Web Hosting Talk







View Full Version : Hosting with Traffic??


TrafficMan
06-14-2002, 01:18 PM
How would a Hosting package that includes a certain amount of traffic for your site be accepted. I have not seen this done anywhere. Every site needs traffic as much as it needs hosting. Why hasn't anyone put these two together?

DynastyHost
06-14-2002, 01:22 PM
Traffic = Bandwidth that's the reason.

Phoenix
06-14-2002, 03:18 PM
Originally posted by TrafficMan
How would a Hosting package that includes a certain amount of traffic for your site be accepted. I have not seen this done anywhere. Every site needs traffic as much as it needs hosting. Why hasn't anyone put these two together?

Ummm...

Pretty much every web hosting plan includes a set amount of traffic (aka bandwidth utilization or data transfer). There are those who claim it's unlimited, but that's become more of a bad joke in the industry than anything else.

TrafficMan
06-14-2002, 03:20 PM
by traffic I mean actual hits or clickthru's

JayC
06-14-2002, 04:31 PM
Originally posted by TrafficMan
by traffic I mean actual hits or clickthru's I'm not sure it was clear from your first post what you meant, but I think I get it now... you mean if included in the price of a hosting package would be a guarantee of a certain number of hits being brought there by the host's marketing efforts?

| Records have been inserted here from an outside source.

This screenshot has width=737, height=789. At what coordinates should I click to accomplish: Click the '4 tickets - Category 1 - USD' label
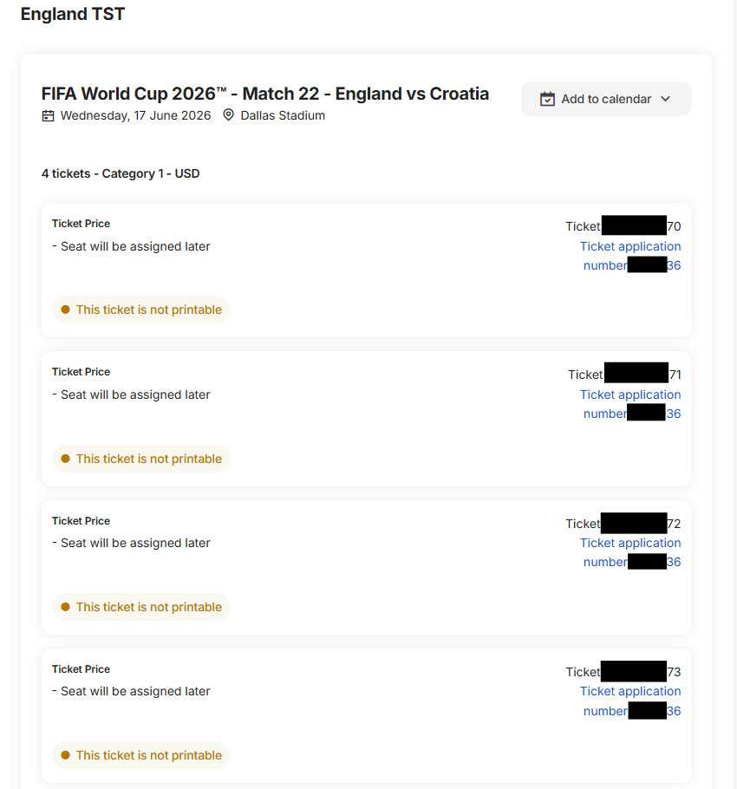[x=121, y=173]
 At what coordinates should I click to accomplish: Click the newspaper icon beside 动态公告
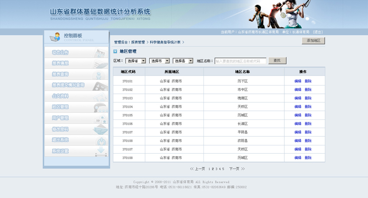100,53
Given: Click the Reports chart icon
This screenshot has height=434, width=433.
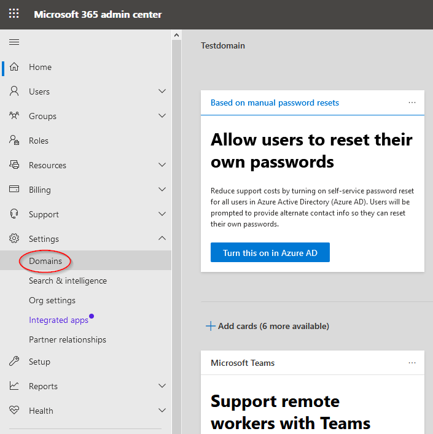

Personally, I wouldn't be interested. In my opinion and experience, such "guaranteed traffic" schemes involve too much of what's wrong with web marketing.

Phoenix
06-18-2002, 02:40 PM
And, hits are no longer a usuable metric. Back in the early days when the goal of a website was to get people to visit it, hits mattered. And counters were used for bragging rights to back up claims of "I got more hits than you did". Guest books were also important back in those days.

Now, hits are a meaningless number, unrelated to the success or failure of a site. More important is where the hits are referred from and what they do after they reach the site, and how much money they spent.

They are the same as any other type of traffic through a place of business. You can have a lot of browsers, but you need a certain amount of buyers in order to be profitable. And if you are going to provide that traffic, you need to provide traffic that's going to make a purchase and not just window shop.

And that's the hard part. Traffic exchange is big in the adult industry, all those pop ups, pop unders, and exit windows are all there to route traffic to other sites, but that's a vertical market, and unless you target all of your hosting to a particular vertical market and focus on ways of moving quality traffic through the sites, it won't be terribly effective.

You'd need a mix of content and ecommerce sites focusing on this particular vertical market, and a method of moving the traffic from site to site. This is known in the industry as a portal.